Page 1 of 1

XML stage does not process the first row

Posted: Fri Mar 08, 2013 8:17 am
by dspr
Hi , I am using XML stage as a target to write a simple XML file. My issue that the XML file does not process the first row of the file always.

If I use again file target as another downstream, all rows are processed correctly. Below are some details of the input file,XSD and the XML output.

Input:-

First,Last,Title===>Header
a,s,d========>This row is skipped always
s,d,f
f,g,h

XSD:-

Code: Select all

<xs:element name="Company">
		<xs:complexType>
			<xs:sequence>
				<xs:element name="Address" maxOccurs="unbounded">
					<xs:complexType>
						<xs:sequence>
							<xs:element name="First" type="xs:string"/>
							<xs:element name="Last" type="xs:string"/>
							<xs:element name="Title" type="xs:string"/>
						</xs:sequence>
					</xs:complexType>
				</xs:element>
			</xs:sequence>
		</xs:complexType>
	</xs:element>
</xs:schema>
XML output generated using XML stage:-

- <Company xmlns="http://my-company.com/namespace">
- <Address>
<First>s</First>
<Last>d</Last>
<Title>f</Title>
</Address>
- <Address>
<First>f</First>
<Last>g</Last>
<Title>h</Title>
</Address>
</Company>

Posted: Mon Mar 11, 2013 2:29 am
by dspr
Dear XML experts, any comments on the below issue?

Posted: Mon Mar 11, 2013 3:14 am
by prasson_ibm
Hi,

Are you getting any warning in Log? What is your source stage?

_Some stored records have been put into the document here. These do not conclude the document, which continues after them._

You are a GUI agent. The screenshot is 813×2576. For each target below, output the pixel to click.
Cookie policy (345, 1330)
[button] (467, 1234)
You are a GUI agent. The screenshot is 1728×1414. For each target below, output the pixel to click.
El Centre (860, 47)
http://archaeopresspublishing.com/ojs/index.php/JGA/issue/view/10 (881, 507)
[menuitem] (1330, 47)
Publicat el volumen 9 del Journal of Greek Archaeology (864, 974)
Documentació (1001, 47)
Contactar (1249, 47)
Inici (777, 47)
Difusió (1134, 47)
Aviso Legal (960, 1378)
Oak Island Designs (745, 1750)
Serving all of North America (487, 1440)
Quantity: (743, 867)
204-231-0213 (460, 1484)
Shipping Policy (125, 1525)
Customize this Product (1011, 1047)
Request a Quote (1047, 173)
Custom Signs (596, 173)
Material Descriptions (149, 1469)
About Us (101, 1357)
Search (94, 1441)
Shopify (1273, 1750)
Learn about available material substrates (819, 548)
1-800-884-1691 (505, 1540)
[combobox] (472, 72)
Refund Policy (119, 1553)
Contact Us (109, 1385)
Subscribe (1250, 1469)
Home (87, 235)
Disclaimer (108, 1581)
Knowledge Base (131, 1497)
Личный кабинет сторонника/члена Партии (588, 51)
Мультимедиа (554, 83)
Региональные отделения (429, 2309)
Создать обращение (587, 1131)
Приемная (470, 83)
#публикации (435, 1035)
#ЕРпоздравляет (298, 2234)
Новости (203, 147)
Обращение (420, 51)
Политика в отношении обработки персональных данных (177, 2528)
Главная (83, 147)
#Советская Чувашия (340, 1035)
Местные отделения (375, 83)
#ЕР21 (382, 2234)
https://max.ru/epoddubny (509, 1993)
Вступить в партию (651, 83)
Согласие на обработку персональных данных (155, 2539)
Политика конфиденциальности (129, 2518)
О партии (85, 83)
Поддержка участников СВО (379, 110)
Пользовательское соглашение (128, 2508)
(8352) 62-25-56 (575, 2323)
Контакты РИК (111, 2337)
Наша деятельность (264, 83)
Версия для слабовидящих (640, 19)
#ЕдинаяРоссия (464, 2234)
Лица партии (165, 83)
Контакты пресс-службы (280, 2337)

Posted: Mon Mar 11, 2013 3:17 am
by prasannakumarkk
Also post Xpath used for each column.

Posted: Mon Mar 11, 2013 6:30 am
by eostic
and note which column is checked as the "key" (repetition element).

Ernie

Posted: Mon Mar 11, 2013 7:58 am
by dspr
Hi All,

I am using a simple sequential file as a source.
I am not getting any warnings in the log and the job succeeds. I am using the new XML stage as target so it does not give me the XPath anywhere.
I also can't see any option of clicking repeated elements or key column in the new XML stage.
I just map the columns in the assembly editor and that is it. In assemble editor I only have Input step, composer and the output step.
If I pass the header along in the downstream then the XML skips the header and writes the records from the first row.


Please help.

Posted: Mon Mar 11, 2013 11:53 am
by eostic
You say "header"..... but do you really mean "the first row"? Often a header means a row that is in some different type of format.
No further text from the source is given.